Most "men"who wolf whistles or cat call soon back down when faced with DDs mouth and her partner s presence.

Don't let the bully win

mude · 23/07/2019 18:01

"Though we adore them individually, we agree that as a group they're rather stupid"
Name that quote

IntoValhalla · 23/07/2019 18:03

mude Grin Grin

BananasAreTheSourceOfEvil · 23/07/2019 18:04

the mother from Mary Poppins? name escapes me...

mude · 23/07/2019 18:09

10 points to @BananasAreTheSourceOfEvil
From the song sister suffragettes
I'm watching it with the kids and it seemed fitting...

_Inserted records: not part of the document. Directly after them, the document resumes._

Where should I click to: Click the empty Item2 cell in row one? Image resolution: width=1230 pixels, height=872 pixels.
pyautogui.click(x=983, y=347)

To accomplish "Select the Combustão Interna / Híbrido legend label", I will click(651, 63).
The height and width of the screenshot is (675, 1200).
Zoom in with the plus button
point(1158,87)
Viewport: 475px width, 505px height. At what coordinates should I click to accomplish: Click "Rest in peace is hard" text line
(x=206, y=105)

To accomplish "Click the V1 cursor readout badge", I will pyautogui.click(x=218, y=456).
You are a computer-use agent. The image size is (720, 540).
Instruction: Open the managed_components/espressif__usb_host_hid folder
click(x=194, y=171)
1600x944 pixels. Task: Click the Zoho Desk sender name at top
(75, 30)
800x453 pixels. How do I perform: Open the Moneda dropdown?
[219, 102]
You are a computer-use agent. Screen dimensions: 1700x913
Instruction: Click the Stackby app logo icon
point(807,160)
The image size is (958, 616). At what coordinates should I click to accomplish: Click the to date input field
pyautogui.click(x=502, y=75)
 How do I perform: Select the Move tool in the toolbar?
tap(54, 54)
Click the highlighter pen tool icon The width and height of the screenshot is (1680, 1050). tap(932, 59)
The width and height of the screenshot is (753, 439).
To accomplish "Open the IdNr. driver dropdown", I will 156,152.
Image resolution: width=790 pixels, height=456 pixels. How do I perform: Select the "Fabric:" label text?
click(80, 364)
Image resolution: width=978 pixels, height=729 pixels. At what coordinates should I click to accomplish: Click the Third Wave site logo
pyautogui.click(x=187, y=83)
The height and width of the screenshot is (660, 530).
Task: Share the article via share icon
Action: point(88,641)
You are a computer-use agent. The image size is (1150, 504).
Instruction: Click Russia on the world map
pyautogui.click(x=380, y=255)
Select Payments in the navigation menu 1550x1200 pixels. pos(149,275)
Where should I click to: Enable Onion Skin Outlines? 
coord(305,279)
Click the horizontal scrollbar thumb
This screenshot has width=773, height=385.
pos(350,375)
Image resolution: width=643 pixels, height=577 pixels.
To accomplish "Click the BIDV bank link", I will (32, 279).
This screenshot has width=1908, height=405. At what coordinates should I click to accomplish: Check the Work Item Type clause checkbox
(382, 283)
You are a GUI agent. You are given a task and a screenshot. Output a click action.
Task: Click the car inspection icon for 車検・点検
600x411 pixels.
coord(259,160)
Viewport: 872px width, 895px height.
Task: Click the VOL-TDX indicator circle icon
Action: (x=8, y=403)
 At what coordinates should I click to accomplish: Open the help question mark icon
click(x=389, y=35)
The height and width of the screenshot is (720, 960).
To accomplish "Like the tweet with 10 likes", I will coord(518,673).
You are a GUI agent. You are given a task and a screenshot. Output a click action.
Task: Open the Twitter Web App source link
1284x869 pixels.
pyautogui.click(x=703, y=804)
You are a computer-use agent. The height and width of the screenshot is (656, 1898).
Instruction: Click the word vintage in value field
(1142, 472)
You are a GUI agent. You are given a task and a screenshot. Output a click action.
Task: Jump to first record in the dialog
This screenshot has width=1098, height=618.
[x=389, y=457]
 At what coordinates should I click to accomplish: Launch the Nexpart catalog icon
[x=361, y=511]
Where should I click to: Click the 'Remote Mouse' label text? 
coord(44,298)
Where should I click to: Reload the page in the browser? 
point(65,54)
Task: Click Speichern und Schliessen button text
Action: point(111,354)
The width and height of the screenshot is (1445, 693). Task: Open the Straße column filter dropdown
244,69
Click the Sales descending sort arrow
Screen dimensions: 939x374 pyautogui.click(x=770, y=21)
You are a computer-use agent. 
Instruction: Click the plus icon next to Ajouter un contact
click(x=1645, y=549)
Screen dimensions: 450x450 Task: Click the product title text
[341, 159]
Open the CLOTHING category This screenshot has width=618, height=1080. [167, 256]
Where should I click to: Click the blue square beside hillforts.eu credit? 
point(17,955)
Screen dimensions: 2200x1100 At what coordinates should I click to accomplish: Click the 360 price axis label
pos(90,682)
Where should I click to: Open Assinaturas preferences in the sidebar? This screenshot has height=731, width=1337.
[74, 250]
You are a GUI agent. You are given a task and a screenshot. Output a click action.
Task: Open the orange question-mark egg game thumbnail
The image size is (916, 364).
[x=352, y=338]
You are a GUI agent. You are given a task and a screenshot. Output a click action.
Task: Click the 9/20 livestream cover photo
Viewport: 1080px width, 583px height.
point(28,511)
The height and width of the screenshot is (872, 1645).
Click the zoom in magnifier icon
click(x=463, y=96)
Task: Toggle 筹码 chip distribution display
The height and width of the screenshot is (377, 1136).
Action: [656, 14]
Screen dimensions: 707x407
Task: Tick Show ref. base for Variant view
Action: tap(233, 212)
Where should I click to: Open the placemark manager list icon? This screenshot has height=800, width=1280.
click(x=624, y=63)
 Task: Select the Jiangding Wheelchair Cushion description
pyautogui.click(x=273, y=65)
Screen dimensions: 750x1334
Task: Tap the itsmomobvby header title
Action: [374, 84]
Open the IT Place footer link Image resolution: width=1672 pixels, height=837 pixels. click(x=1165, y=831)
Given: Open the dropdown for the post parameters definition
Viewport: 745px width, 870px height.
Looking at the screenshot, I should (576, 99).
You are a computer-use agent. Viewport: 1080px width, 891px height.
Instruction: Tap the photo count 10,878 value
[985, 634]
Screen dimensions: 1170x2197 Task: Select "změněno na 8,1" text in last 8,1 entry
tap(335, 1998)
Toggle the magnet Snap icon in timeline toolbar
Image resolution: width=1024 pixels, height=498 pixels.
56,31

AuntieStella · 23/07/2019 18:12

Female runners face this all too frequently.

I have to say, most men are really not like this. Just like most cyclists don't jump red lights when it's green for pedestrians or ride on crowded pavements. But enough to do to make it damned unpleasant.

It only happens to me occasionally, and I find the words die on their lips if I turn to face the offending men (yes, it's small groups of 2 or 3 normally) and they see I'm old enough to be their mother.

I tend to assume they are very likely to be the same men as those which send unsolicited dick pics. And it is a shame that it's so easy to be so troublesome.

I do wonder if they grow out of it, or if it becomes some other antisocial behaviour over time

TinklyLittleLaugh · 23/07/2019 18:26

I once had some decorators in who behaved perfectly charmingly to me.

Then I overheard them discussing me and my teenage daughter while they though I was upstairs. It was a bit of an eye opener and made me. It want to be anywhere near them. I didn't tell my DH but I made him deal with them after that.

However, I am older now and I give zero fucks. Nowadays I would consult mumsnet for some pithy responses and go in all guns blazing.